3. Fetüsün merkezi sinir sistemi hastalıkları neden olabilir toksik ilaçlar anne adayı tarafından kullanılır. Genellikle bu ilaçlar, alkol, sigara, uyuşturucu,

4. Patolojiye fetal gelişim sırasında virüsler ve bakteriler neden olur.

Bir çocukta perinatal CNS hasarı tedavisi

Bir çocuğun merkezi sinir sistemi ile ilgili sorunları varsa, tavsiyeler için kalifiye bir nöroloğa başvurmak gerekir. Doğumdan hemen sonra, hipoksi sırasında kaybedilenlerin yerine ölü beyin hücrelerini olgunlaştırarak bebeğin sağlığını geri kazanmak mümkündür.

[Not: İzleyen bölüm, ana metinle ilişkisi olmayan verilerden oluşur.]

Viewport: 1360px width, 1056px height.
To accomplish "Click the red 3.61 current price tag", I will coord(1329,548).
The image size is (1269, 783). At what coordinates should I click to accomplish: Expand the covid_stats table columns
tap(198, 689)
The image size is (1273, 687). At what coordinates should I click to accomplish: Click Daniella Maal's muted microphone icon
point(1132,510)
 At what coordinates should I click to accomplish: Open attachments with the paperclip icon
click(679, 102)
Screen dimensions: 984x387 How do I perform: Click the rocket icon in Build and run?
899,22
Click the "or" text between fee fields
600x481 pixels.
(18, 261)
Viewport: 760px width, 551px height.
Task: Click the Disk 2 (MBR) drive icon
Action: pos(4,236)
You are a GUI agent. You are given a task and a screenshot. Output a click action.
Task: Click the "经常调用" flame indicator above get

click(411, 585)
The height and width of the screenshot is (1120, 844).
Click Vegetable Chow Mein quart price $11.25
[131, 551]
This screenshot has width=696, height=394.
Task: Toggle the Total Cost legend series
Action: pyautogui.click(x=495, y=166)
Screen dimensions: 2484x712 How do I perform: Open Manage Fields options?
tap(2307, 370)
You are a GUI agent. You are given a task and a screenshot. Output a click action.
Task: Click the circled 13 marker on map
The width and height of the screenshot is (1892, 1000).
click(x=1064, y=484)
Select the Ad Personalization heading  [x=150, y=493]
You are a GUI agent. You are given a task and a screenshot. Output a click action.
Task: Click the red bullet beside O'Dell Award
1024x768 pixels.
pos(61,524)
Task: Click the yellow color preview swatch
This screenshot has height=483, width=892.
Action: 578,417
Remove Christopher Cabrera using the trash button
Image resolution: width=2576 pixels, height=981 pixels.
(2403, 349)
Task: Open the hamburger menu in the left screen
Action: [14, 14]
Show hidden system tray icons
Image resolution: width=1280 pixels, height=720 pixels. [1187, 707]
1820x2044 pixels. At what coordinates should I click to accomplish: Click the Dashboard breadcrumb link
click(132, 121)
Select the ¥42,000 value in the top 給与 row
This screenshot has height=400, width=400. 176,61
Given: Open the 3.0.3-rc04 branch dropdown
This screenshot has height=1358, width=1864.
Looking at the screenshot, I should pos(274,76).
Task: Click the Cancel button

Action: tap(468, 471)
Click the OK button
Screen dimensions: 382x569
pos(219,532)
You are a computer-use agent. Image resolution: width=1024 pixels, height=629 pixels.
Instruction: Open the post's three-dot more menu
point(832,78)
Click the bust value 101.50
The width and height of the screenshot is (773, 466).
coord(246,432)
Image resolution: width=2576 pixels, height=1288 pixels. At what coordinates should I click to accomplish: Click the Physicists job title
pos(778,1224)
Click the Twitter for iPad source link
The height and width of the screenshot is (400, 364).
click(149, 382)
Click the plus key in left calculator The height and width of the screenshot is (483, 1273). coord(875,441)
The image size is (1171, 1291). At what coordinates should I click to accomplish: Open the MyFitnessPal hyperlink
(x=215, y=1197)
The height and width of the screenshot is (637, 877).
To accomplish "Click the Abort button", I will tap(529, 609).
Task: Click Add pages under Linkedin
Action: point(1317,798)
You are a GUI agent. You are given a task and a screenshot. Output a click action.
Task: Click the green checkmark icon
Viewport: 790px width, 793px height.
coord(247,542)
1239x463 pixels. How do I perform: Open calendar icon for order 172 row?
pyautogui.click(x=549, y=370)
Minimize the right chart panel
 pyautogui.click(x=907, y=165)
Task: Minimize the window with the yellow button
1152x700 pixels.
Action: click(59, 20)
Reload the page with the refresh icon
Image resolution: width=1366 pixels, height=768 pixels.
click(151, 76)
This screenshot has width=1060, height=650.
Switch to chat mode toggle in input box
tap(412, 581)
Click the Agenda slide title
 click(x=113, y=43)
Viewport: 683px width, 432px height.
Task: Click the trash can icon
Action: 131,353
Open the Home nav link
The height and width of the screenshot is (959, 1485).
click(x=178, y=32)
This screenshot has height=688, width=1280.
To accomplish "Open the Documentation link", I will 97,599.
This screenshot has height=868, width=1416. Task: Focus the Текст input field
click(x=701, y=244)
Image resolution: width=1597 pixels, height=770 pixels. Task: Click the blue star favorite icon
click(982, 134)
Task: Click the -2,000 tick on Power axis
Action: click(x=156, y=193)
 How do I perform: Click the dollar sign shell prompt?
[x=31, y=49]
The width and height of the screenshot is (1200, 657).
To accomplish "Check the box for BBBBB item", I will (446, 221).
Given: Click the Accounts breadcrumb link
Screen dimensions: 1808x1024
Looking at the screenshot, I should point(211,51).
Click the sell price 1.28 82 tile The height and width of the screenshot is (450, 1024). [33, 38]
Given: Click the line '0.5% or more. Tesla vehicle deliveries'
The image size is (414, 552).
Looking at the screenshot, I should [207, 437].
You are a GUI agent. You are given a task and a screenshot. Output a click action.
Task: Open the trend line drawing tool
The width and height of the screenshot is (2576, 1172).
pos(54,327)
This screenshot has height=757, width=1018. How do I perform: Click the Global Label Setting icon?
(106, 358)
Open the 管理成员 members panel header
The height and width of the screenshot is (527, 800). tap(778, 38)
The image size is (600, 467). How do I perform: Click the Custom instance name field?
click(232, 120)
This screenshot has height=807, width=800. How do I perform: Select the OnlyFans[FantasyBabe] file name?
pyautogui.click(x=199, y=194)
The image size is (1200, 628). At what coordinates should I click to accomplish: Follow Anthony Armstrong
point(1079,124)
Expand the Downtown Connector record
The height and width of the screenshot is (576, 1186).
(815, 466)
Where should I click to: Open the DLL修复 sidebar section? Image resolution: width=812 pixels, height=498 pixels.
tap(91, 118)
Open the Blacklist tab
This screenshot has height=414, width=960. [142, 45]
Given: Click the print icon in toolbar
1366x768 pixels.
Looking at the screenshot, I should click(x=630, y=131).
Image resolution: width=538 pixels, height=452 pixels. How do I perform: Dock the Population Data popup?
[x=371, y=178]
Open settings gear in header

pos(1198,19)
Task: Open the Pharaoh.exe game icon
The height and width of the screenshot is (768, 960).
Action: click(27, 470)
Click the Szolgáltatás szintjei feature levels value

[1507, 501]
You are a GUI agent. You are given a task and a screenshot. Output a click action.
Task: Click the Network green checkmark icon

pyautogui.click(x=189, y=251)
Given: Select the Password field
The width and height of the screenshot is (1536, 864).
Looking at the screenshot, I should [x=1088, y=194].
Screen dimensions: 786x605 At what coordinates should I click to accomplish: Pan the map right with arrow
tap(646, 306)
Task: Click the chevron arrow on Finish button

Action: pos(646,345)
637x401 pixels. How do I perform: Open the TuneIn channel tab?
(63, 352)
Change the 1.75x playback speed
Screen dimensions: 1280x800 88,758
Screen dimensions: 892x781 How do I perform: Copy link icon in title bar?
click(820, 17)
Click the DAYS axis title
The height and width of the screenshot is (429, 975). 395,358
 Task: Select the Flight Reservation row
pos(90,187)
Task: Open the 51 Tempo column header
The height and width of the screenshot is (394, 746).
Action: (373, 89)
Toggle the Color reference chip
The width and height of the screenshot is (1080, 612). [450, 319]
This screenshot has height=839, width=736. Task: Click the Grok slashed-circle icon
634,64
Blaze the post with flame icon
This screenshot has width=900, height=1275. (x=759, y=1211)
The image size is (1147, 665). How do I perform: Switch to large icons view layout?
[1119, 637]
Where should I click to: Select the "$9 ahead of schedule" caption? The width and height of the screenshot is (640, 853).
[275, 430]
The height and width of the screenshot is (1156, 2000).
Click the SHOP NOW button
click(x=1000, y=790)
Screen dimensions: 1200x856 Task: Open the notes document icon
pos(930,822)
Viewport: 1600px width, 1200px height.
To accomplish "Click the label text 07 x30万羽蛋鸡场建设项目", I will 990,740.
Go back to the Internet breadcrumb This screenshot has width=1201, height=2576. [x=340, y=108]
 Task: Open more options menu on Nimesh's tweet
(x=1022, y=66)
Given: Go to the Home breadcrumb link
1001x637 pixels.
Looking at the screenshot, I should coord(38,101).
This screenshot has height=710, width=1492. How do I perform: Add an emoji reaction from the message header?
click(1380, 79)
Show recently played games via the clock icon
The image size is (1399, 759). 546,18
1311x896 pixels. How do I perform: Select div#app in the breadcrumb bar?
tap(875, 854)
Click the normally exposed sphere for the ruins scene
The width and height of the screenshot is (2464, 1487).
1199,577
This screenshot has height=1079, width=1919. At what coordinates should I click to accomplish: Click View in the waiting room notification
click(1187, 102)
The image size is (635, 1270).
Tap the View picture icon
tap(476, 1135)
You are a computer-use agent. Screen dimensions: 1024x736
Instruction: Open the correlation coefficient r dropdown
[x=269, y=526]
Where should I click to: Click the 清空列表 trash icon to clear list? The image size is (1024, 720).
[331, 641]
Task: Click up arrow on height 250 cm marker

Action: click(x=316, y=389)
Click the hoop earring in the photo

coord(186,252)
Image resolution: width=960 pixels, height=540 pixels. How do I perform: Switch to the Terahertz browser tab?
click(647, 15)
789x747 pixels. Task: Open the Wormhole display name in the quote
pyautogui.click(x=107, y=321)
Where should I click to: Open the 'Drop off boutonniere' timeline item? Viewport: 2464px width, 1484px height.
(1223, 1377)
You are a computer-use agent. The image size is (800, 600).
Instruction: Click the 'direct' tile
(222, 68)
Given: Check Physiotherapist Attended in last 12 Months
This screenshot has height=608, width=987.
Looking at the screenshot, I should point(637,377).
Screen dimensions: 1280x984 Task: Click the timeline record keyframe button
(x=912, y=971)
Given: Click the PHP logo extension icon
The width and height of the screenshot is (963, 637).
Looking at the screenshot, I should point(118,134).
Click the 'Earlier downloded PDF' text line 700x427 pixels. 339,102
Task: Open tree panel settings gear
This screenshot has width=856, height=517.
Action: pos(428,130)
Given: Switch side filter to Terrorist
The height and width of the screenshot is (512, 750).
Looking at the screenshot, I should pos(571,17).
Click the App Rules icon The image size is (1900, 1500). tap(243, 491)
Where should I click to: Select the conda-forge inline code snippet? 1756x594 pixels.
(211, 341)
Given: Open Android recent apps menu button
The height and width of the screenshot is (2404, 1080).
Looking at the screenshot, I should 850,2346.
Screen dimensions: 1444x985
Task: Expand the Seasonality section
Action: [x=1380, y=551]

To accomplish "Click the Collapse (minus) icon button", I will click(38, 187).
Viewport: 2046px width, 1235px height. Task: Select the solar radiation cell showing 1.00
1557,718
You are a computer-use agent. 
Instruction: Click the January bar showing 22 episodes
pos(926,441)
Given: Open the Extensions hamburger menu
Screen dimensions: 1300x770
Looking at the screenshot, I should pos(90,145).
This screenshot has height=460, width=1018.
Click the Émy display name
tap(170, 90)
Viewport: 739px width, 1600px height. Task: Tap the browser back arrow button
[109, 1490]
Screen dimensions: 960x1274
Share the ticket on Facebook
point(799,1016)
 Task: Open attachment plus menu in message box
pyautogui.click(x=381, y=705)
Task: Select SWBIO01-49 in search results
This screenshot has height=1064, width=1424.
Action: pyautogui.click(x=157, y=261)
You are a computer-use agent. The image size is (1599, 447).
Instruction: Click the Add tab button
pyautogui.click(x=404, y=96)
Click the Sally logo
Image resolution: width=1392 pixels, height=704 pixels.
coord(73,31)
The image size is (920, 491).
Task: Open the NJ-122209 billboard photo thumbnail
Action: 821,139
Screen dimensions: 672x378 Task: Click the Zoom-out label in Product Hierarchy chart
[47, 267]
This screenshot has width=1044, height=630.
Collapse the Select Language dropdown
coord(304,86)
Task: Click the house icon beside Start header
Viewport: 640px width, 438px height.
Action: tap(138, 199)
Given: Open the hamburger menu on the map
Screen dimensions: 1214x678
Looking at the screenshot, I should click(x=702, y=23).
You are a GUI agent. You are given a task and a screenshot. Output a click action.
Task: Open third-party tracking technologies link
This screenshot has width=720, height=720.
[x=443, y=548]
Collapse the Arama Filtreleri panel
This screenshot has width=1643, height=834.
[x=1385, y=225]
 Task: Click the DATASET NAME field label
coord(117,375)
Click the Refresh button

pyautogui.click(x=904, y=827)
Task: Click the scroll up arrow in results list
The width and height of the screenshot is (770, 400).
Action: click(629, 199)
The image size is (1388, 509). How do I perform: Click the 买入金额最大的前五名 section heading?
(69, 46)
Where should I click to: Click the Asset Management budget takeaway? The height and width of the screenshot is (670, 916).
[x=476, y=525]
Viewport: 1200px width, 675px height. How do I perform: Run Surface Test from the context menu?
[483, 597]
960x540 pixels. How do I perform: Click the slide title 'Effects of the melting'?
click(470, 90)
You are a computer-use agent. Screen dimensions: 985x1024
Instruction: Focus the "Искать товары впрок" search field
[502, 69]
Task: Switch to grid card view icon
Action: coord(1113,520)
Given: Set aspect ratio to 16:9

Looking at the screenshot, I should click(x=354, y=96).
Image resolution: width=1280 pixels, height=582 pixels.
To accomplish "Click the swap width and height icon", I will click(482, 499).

Her şeyden önce, ana organların işleyişini ve nefes almayı amaçlayan doğum hastanesinde çocuğa acil bakım sağlanır. İlaçlar yazılır ve yoğun terapi, IVL'yi içerir. Evde veya çocuk nöroloji bölümünde patolojinin ciddiyetine bağlı olarak, bir çocukta merkezi sinir sisteminin perinatal lezyonlarının tedavisine devam edin.

Bir sonraki aşama, çocuğun tam gelişimini amaçlamaktadır. Sahadaki bir çocuk doktoru ve bir nörolog tarafından sürekli izlemeyi içerir. İlaç tedavisi, kas tonusunu rahatlatmak için elektroforez ile masaj. Tedavi de yapılıyor impuls akımları, terapötik banyolar. Bir anne çocuğunun gelişimine çok zaman ayırmalı, evde masaj yapmalı, temiz havada yürümeli, dövüş topları dersleri vermeli, izlemelidir. doğru beslenme bebek ve tamamlayıcı gıdaları tam olarak tanıtın.